Oh, dear sweet Buddha how I loathe bands that claim to put out songs that are over the then minute mark, and spend five of it using sound clips for filler. That is essentially this album. Some of the songs work out well with the shifting from one track to another in order to create a longer song, but the thing is, most of the time that’s exactly what it is: One song cut into shorter tracks. I don’t like this tactic, and unless it serves a major purpose to the song, I never will either. I also hate “bridges” between each song that are nothing more than, say, static, to supposedly weave a forty seven plus minute album. When this one dropped, I was still employed at WSFX FM, and I remember that even the label only suggested two songs, one of which was “Shed.” The problem? People called up complaining about it, saying they didn’t like it, which I and the entire DJ staff all agreed with. I’ll never forget the hell that erupted when “Mind’s Mirrors” was accidentally played. But, aside the madness it caused in studio, it just became a stressful album to me. I would get into a song, and then something like “Mind’s Mirrors” would kick in and completely destroy the flow. Of all the Meshuggah albums, this is my least favorite. Honestly, if I didn’t decide to back up all my albums after someone stole a bunch of CDs out of my car a few years back, this would probably still be in the shrink wrap in my collection, sitting there to fill the discography up.

I also find it quite ironic that this is the least expensive full-length album of the band’s discography.

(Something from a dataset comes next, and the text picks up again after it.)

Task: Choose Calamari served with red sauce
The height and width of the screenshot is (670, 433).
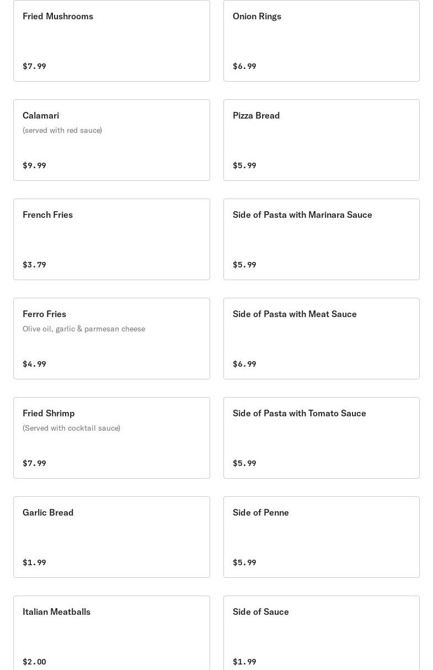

In the end though, Meshuggah has put out a lot of good albums, as well as miscellaneous materials. While I don’t own any of those, I do have the Rare Trax compilation, and do enjoy going back to that once in a while, though not too often. I largely just return for “War,” which is easily one of their most intense songs the group recorded. But, aside that, “By Emptyness Abducted,” “Don’t Speak,” and “Concatenation,” I never really get too into this one due to the amount of rather unimpressive material that harkens back to the Contradictions Collapse days. Of course, I still am on the border with this artwork. Never really did understand it… Oh well, I’ll go the “elitist” route and proclaime that it’s different from their usual style, therefor I don’t like it. Not really the case as I just don’t know what to make of it, but I’ll lock that in as my final answer.

Obviously, I really like the direction Meshuggah has taken, as well as the amount of growth they have gone through over the years. Of course, this doesn’t include the far more Progressive days of Catch Thirtythree. I couldn’t get behind them on that release, and to be honest, if Meshuggah tried to pull another album similar to it again, I may very well just not even bother adding it to the collection unless someone buys it for me, or I get it for a few bucks on sale. I still sit down and give the other albums a spin here and there, which is what I’ll be doing in my car later on, as I have a sudden urge to throw in Destroy Erase Improve after talking about it, and that’s fine with me. As you can tell, I look forward to every album that these guys put out, and have greatly enjoyed all of them with a few exceptions. I just wish they would come closer to where I live, as I’d love to see some of my favorite songs on stage in person, as Alive simply doesn’t cut it for me as a live experience.